Showcasing local artisanship, it has everything from hand-pressed bricks to indigo textiles and Anjat basket backpacks for the beach. The Island suite rooms have their own bar with all the equipment one needs to make cocktails, a terrace overlooking the pool and colourful, graphic doors. We hit the local shops before dining out at the dressy Ku De Ta, one of the island’s hot spots. Here we devour suckling pig urutan, with peanuts, pickled jicama and toasted rice, with ikan goreng, crispy snapper fillets with sambal and baby basil, and fresh-mixed cocktails. The next day, we saunter into the less frenetic neighbouring town of Canggu and enjoy beef randang overlooking the waves, and loaf around the cosmopolitan hang outs such as Bottega Italiana restaurant, the Raw juice bar and 91 DGRS clothing store.
Our new purchases —linen shirts and short suits — are whisked away and pressed as soon as we step foot on the final stop on our tour: the “Edge of Wildness” hotel Nihi Sumba. Voted the best hotel in the world by Travel + Leisure magazine, it is no easy feat getting there, which just adds to its charm. We take a flight from Bali to Sumba, where we are greeted by its driver, ready with home-made granola bars wrapped in banana leaves for the bumpy hour and a half drive.
Now a joint venture between apparel investor Chris Burch and hotelier James McBride, the estate offers 27 villas, from jungle getaways to surf-front houses. We are lucky enough to have the Mamole treehouse all to ourselves — a network of three bedrooms, an infinity pool and an open-air living room with artisanal touches such as a basin carved from a tree trunk. That night we feast on raw tuna with chillis, basil, ginger flower and lime, followed by red snapper cooked in banana leaves with woku herbs and spices.
There can be fewer more peaceful spots than here, overlooking our deserted cove, the sound of the waves crashing below
The main draw for many here is the surf — but this particular “private” wave (as it lies in front of the hotel, it is by default private) has a waiting list of six months to over two years for peak slots and costs US$250 to surf. Occy’s Left, as it is called, has a maximum of 10 surfers per day — but the reward is a 200-300m long and often thrilling ride through sections of ripple walls and heaving barrels.
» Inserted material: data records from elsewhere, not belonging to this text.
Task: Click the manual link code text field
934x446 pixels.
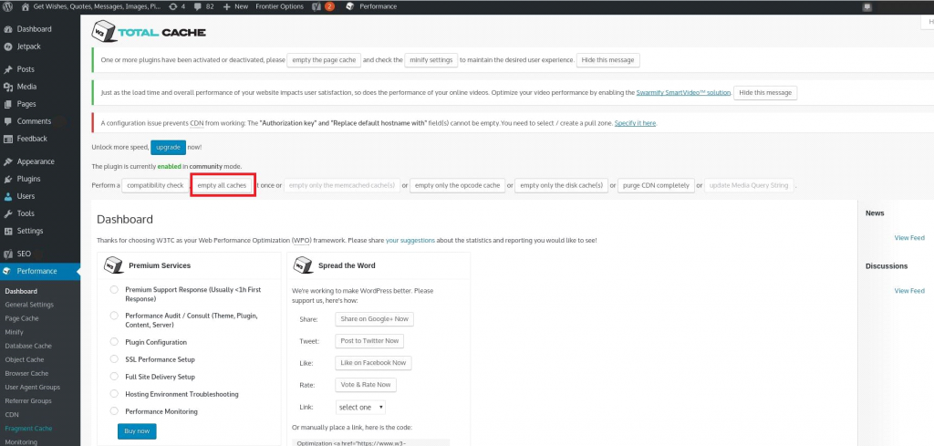Action: [371, 442]
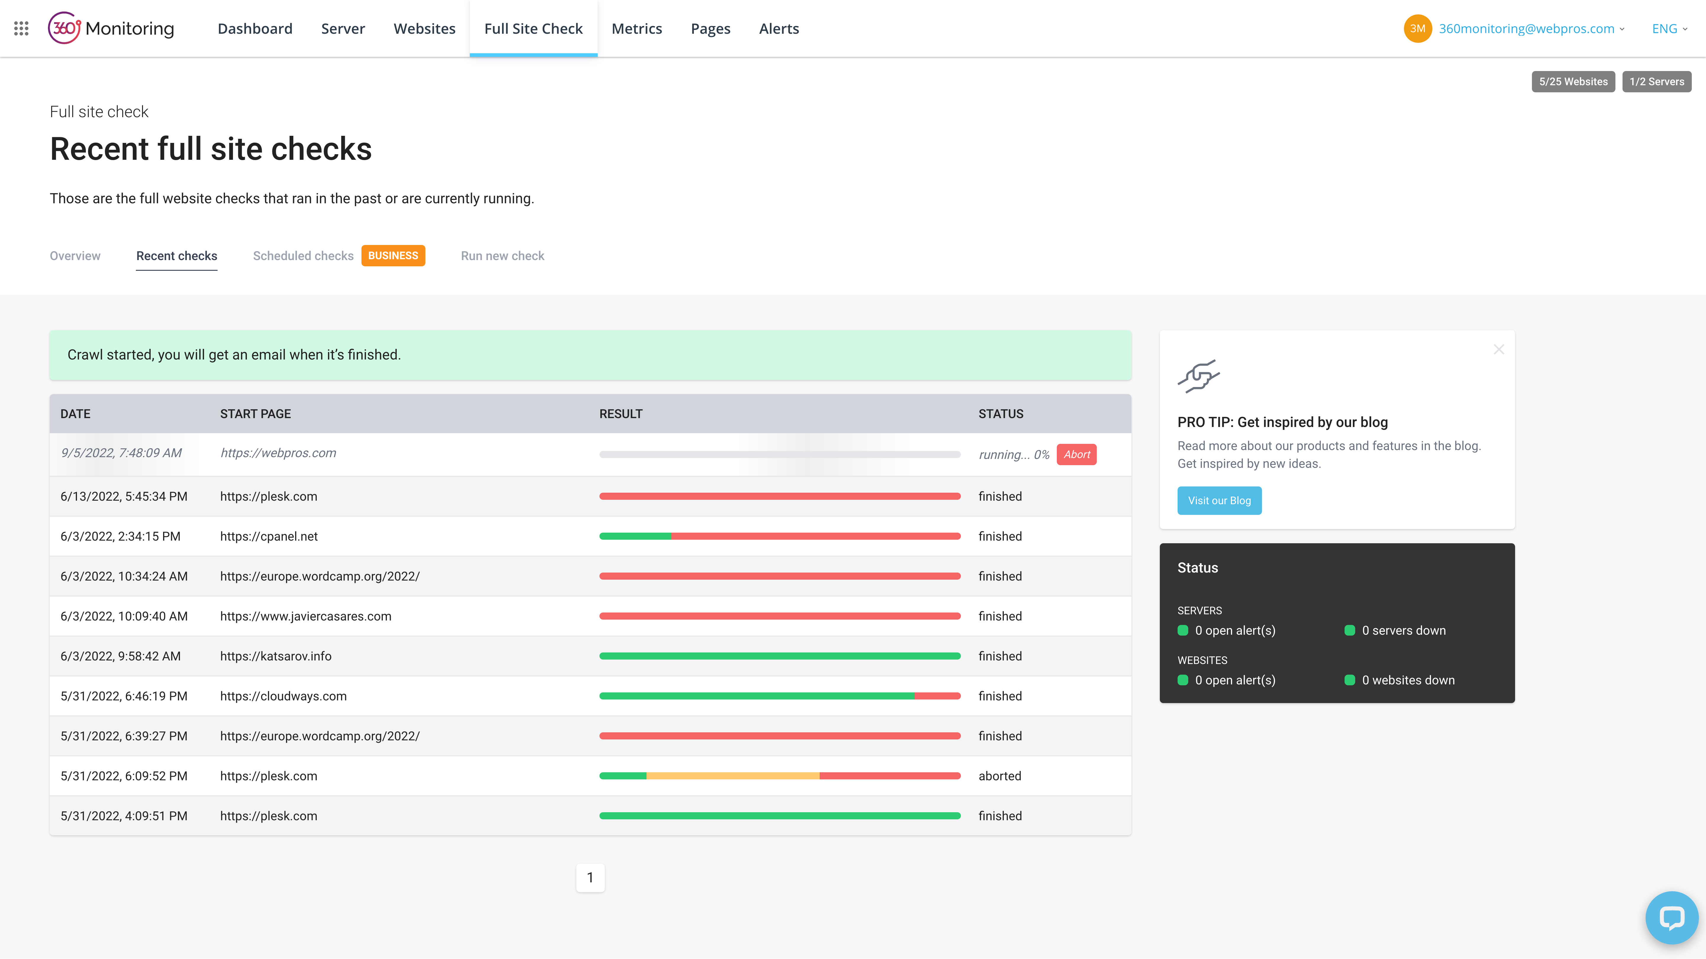Click the orange 3M user avatar
This screenshot has width=1706, height=959.
point(1417,28)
There are plenty of other diversions. Equiphiles will delight at the riding stables (the venue hosts polo every year for a gilded party-loving set), while a yoga studio perched above the treetops provides a home for some of the best teachers in the world.
Our final day is spent on a spa safari. After an hour’s trek cross country, including a visit to a local Sumba village where more artisanal wares are acquired, we reach a private massage room, the sides open to the elements. We are covered in mud for the Sun-Kissed Body Wrap treatment and this is followed by a massage using sweet scented chamomile and aloe vera oil.
There can be fewer more peaceful spots than here, overlooking our deserted cove, the sound of the waves crashing below. It is this particular memory that sticks from the trip above all others: nestling in a picture perfect hideaway, calmed, quietened and lulled by the murmurs of nature.